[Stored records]

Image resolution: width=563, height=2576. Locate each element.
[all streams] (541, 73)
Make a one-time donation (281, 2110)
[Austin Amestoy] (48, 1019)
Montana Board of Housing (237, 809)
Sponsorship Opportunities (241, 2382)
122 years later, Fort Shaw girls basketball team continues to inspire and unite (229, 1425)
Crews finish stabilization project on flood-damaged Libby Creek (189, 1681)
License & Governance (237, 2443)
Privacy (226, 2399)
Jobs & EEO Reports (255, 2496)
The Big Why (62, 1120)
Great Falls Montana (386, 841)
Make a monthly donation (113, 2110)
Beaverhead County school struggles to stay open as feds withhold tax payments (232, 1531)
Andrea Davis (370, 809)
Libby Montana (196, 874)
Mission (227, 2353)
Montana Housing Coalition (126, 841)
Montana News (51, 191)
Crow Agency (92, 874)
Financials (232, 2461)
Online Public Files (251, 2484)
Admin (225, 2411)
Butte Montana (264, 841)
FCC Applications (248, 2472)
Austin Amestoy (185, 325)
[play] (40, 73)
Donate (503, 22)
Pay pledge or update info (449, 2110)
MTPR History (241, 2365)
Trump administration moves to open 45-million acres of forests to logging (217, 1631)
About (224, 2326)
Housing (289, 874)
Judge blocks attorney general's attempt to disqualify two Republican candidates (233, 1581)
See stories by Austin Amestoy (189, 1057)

--

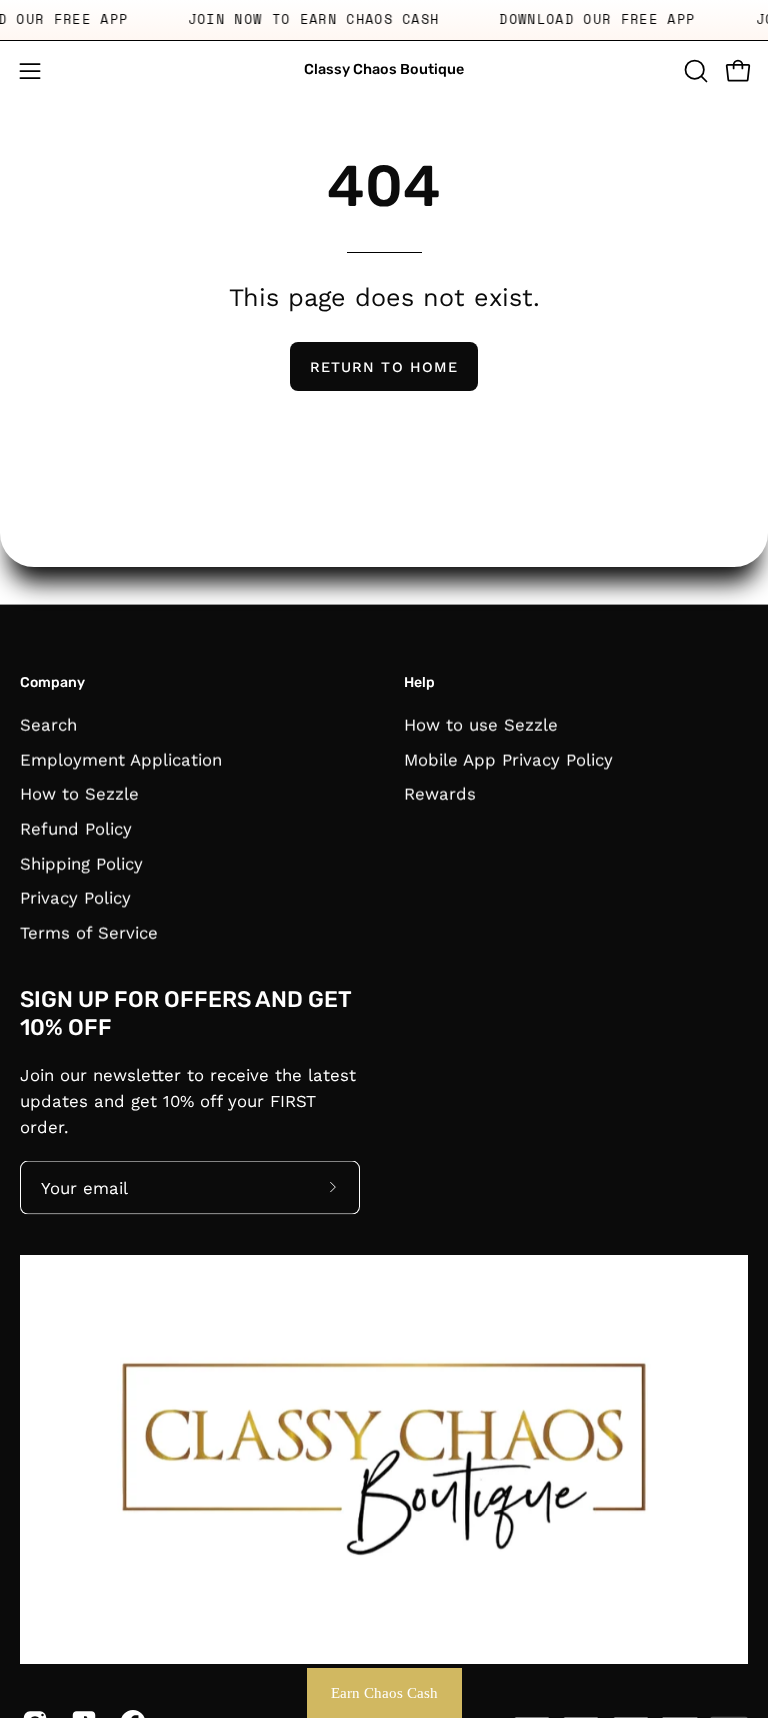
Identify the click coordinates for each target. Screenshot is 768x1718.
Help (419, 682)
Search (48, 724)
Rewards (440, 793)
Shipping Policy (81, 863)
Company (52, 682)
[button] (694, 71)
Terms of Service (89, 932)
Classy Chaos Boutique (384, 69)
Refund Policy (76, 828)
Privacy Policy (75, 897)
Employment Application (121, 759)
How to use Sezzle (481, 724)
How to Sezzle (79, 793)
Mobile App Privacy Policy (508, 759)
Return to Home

==

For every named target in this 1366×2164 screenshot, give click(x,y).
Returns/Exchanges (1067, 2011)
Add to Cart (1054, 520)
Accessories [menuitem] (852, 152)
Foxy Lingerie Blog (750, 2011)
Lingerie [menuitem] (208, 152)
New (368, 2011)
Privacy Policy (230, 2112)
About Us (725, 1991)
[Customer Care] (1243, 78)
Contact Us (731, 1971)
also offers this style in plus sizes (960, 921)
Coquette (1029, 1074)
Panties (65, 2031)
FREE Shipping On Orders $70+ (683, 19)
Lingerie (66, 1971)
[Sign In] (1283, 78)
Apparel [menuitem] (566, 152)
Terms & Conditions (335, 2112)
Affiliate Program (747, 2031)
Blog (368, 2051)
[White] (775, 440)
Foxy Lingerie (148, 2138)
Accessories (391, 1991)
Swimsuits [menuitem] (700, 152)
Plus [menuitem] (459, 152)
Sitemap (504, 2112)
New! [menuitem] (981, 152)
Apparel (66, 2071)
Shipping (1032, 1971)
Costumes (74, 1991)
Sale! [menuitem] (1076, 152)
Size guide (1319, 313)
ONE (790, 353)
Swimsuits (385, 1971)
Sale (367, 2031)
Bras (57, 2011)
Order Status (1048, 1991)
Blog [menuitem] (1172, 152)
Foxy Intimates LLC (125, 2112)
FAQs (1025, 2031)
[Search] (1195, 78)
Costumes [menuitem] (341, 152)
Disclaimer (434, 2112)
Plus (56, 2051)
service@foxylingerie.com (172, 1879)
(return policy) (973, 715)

• **WORK TO COMPLETE**
Your task is to retype the entries verbatim, starting with the line that holds "Image resolution: width=563, height=2576." and stopping after the line that holds "122 years later, Fort".

• **COMPLETED EXERCISE**
Image resolution: width=563, height=2576. Locate each element.
[all streams] (541, 73)
Make a one-time donation (281, 2110)
[Austin Amestoy] (48, 1019)
Montana Board of Housing (237, 809)
Sponsorship Opportunities (241, 2382)
122 years later, Fort Shaw girls basketball team continues to inspire and unite (229, 1425)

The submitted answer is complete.